_What needs to be done_:
Copy exactly the lines of the data below that run from the line holding "Click the Redeploy icon in left sidebar" through the line holding "You are a computer-use agent. The", both ends included.

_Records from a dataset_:

__________

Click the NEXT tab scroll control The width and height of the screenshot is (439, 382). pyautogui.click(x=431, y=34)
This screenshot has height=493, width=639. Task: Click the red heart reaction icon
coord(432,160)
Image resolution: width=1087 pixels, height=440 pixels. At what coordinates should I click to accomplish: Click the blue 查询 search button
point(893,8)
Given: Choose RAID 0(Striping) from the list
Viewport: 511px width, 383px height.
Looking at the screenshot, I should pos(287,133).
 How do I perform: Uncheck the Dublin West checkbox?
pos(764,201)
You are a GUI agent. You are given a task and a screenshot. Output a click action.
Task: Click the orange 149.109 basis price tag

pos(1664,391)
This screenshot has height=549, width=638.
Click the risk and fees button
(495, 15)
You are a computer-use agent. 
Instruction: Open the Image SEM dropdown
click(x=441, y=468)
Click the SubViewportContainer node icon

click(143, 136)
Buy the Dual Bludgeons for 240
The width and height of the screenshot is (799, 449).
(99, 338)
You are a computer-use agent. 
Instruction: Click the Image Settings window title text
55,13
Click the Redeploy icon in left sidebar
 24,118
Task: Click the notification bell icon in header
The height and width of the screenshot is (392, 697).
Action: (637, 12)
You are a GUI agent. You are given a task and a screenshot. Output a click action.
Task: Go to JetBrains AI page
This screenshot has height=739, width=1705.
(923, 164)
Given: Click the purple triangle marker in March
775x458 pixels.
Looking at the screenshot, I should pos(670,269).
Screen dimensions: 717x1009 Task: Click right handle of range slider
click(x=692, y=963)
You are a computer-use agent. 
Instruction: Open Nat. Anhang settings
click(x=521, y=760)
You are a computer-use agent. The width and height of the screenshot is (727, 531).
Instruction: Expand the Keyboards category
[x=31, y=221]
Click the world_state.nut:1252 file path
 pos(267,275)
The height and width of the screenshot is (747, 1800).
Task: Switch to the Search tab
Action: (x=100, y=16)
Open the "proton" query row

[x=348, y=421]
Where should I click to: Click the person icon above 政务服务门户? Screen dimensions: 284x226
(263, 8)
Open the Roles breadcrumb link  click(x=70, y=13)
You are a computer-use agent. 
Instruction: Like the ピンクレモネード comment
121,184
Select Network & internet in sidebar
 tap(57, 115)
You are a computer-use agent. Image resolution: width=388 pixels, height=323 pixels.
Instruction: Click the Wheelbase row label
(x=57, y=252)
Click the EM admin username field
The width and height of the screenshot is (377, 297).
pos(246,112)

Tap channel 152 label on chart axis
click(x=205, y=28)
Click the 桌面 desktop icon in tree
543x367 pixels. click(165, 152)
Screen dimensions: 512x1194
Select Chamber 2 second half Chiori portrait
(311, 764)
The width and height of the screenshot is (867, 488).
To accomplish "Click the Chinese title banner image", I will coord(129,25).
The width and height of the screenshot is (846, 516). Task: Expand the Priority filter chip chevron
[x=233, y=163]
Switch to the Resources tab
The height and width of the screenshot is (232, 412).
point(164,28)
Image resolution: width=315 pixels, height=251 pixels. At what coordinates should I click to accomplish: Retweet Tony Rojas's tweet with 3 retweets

__________

_Answer to this task_:
Click the Redeploy icon in left sidebar
 24,118
Task: Click the notification bell icon in header
The height and width of the screenshot is (392, 697).
Action: (637, 12)
You are a GUI agent. You are given a task and a screenshot. Output a click action.
Task: Go to JetBrains AI page
This screenshot has height=739, width=1705.
(923, 164)
Given: Click the purple triangle marker in March
775x458 pixels.
Looking at the screenshot, I should pos(670,269).
Screen dimensions: 717x1009 Task: Click right handle of range slider
click(x=692, y=963)
You are a computer-use agent. 
Instruction: Open Nat. Anhang settings
click(x=521, y=760)
You are a computer-use agent. The width and height of the screenshot is (727, 531).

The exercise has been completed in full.